### EXERCISE SET
- a) Name every type of private company that the private limited company article lists.
- b) In the private limited company article, turn the paragraph beginning "A private limited company is a business organization" into a short bulleted list of its main facts.

### ARTICLE
Documents required to apply for registration:

    • Affidavit on a stamp paper.
    • You should provide proof of your office address; rental agreement is preferred.
    • You also have to provide a certificate of approval if anything in the name of your business requires it.
    • NOC (No Objection Certificate) should also be provided by the owner.
    • Address proof of the owner is also required.

Private Limited Company (PLC)

A private limited company is a business organization which is controlled by a small group of people. Under the company act, 2013 these types of organization the liability of owner depends upon the shareholders and the it can have only 50 shareholders at maximum. It is also preferred a lot for the startups as it offers an opportunity and growth because of its structure. They can also avail the various funding options like Private equity, ESOP and more.

Types of Private Company:

    1. Capital based: As the private companies can be registered with or without capital, the companies which have some capital with them comes under the section of the Memorandum of Association of the company
    2. Liability based: Most of the private companies have limited liability although it’s their choice to have limited or unlimited liability. This means the liability of the members either can be limited in number or unlimited.
    3. One Person Company: These are the companies who have only one shareholder and are not willing in sharing the rights.

Advantages of Private Limited Company:

    1. It has less chance of loss of personal assets because the liability is limited. It simply means that the individual is responsible for the same amount of liability that he has contributed in.
    2. As the Private Limited Company is a separate entity from its owner, so the creditors and debtors can only take legal action on companies’ assets and can’t do anything for personal assets of owner.
    3. It is an easier task for the owner to sell equities of the company and raise the fund without increasing any liability.
    4. It provides you ‘Perpetual succession’ feature which means the business is uninterrupted by the death or exit of a member. It continues with the current members without any legal procedure.
    5. The reliability of the company also increases as the details of the company are already registered to Ministry of Corporate Officers (MCO).


Disadvantages of Private Limited Company

    1. The registration process of Private Limited Company is a lengthy process and might take 10-15 days to complete.
    2. As Private Limited Company minimum demands for at least 2 persons, so the sole ownership of the company is lost.
    3. It requires lot of conformance to be done after the company is incorporated. Some of them are:
    • Board meetings should be held regularly.

(Collected data entries)
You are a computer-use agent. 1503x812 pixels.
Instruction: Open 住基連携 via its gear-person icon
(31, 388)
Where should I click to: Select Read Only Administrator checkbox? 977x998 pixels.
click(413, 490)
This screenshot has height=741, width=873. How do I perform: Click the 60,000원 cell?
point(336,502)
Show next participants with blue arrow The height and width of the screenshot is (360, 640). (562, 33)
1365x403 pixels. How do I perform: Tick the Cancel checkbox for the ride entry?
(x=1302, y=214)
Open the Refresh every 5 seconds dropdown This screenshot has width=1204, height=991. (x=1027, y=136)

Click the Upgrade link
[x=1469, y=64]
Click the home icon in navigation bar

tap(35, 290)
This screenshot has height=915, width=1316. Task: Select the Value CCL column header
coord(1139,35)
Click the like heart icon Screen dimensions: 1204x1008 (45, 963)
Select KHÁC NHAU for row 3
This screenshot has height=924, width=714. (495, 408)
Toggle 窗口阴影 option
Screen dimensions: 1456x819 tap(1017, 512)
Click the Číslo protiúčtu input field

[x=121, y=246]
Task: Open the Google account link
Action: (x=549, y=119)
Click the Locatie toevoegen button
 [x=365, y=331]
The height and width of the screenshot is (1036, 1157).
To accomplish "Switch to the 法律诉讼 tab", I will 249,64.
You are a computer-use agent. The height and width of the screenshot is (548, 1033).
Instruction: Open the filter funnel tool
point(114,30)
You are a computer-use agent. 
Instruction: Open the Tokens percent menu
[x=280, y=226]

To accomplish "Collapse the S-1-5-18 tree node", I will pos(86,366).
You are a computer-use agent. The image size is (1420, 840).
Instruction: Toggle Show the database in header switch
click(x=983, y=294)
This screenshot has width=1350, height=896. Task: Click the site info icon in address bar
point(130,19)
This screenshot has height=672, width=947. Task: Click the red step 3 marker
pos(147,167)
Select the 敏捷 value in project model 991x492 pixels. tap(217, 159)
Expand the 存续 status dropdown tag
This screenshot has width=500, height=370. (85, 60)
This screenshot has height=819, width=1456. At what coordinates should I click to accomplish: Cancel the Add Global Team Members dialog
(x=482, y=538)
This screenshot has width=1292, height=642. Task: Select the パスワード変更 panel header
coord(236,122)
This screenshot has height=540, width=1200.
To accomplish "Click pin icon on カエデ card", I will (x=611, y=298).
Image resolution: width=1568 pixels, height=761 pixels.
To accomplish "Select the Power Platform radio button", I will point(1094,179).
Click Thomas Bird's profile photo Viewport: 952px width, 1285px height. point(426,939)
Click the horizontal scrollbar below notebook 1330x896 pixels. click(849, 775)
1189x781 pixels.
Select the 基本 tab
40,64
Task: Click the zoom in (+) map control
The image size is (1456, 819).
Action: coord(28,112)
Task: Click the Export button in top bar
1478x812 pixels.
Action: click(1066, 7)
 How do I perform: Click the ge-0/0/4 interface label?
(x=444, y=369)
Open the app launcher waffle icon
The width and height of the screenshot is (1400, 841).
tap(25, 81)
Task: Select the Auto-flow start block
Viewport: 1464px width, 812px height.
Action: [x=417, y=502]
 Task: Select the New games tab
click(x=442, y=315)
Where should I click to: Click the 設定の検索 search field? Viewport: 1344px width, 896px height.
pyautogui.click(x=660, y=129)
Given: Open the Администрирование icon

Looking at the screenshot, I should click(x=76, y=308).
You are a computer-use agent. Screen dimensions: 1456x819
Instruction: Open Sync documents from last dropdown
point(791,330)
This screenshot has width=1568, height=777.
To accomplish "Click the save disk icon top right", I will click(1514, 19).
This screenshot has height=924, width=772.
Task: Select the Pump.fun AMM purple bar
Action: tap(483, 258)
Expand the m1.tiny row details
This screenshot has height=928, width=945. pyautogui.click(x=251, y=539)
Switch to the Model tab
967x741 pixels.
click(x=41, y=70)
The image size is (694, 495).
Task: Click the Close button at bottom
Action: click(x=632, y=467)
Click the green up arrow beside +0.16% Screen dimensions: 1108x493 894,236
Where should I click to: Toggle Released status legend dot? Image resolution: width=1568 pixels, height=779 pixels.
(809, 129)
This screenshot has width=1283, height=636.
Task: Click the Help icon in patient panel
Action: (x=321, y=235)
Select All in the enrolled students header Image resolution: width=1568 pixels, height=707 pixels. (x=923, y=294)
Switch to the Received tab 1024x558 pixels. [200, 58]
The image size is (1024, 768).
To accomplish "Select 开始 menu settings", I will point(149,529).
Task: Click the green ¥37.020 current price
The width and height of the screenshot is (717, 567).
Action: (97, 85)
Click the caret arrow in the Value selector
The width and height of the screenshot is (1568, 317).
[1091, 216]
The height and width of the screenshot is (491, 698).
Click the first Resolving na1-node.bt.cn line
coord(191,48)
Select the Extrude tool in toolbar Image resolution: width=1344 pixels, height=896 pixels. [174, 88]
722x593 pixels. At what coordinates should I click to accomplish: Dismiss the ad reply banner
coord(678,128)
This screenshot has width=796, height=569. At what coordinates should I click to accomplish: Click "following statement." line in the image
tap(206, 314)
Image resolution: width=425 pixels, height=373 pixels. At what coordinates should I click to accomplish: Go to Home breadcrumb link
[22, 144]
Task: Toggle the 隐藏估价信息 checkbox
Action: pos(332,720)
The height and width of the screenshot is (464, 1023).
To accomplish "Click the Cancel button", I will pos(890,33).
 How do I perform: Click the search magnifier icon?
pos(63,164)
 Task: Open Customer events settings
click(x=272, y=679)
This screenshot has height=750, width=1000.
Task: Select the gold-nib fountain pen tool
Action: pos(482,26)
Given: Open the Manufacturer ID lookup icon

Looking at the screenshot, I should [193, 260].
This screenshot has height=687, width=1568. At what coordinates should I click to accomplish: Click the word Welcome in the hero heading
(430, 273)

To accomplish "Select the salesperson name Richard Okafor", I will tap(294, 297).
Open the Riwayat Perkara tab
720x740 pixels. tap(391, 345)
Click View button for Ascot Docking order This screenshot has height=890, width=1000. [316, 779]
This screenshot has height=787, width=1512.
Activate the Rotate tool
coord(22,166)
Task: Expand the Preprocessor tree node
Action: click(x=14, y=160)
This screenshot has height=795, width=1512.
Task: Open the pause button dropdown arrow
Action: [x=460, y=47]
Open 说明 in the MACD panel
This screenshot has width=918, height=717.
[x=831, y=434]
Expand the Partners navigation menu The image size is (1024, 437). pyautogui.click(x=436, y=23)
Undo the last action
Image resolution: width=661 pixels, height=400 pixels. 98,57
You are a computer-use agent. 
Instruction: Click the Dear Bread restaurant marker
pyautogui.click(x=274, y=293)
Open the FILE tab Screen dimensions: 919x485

### RESULTS IN ORDER
- a)
Capital based
Liability based
One Person Company

- b)
- A business organization controlled by a small group of people
- Under the company act, 2013, the owner's liability depends on the shareholders
- Can have no more than 50 shareholders
- Much preferred by startups for the opportunity and growth its structure offers
- Can use funding options such as private equity and ESOP